Observing the indices, I noticed that the jumps followed a precise mathematical pattern:
- Top and Bottom Rows: Have a constant jump (
jump = 2 * numRows - 2). - Intermediate Rows: Have the same main jump, but with an “extra step” in between (the diagonal letter).
The formula for that intermediate index was the hardest to deduce: i + jump - 2 * r.
The Final Optimization: Stealing Nanoseconds
With the mathematical logic, I achieved a decent time (3ms), but I knew I could squeeze out more. I reviewed my code and noticed redundancies: repeated or implicit strlen calls.
In C, every cycle counts. This final version calculates the length only once, makes a single exact memory allocation, and uses pure arithmetic to fill the buffer.
#include <stdlib.h>
#include <string.h>
char* convert(char* s, int numRows) {
if (numRows == 1) return s;
int len = strlen(s);
// A single exact memory allocation.
// Maximum efficiency and cache locality.
char* result = (char*)malloc(len + 1);
int idx_write = 0;
// The zigzag "cycle" repeats every (2 * numRows - 2) characters.
// Example with numRows=3:
// P A H N
// A P L S I I G
// Y I R
// The jump is 2*3 - 2 = 4. From 'P' to 'A' (top) there are 4 positions.
int jump = 2 * numRows - 2;
for (int r = 0; r < numRows; r++) {
// We iterate over the characters that fall "vertically" in row 'r'
for (int i = r; i < len; i += jump) {
result[idx_write++] = s[i];
// For intermediate rows (not the first or the last),
// there is an extra character in the "diagonal" between the vertical columns.

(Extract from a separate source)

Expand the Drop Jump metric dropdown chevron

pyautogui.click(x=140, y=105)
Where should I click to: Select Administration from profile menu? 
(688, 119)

if (r > 0 && r < numRows - 1) {
// Pure math to find the diagonal position
int diagonal_idx = i + jump - 2 * r;
if (diagonal_idx < len) {
result[idx_write++] = s[diagonal_idx];
}
}
}
}
result[len] = '\0';
return result;
}
Conclusion
I went from simulating physical movement (slow and expensive) to modeling mathematical behavior (fast and efficient).
This exercise reinforced a fundamental lesson of systems programming: Mathematical abstraction almost always beats literal simulation. Avoiding malloc inside loops and working with contiguous memory is the difference between code that works and high-performance code.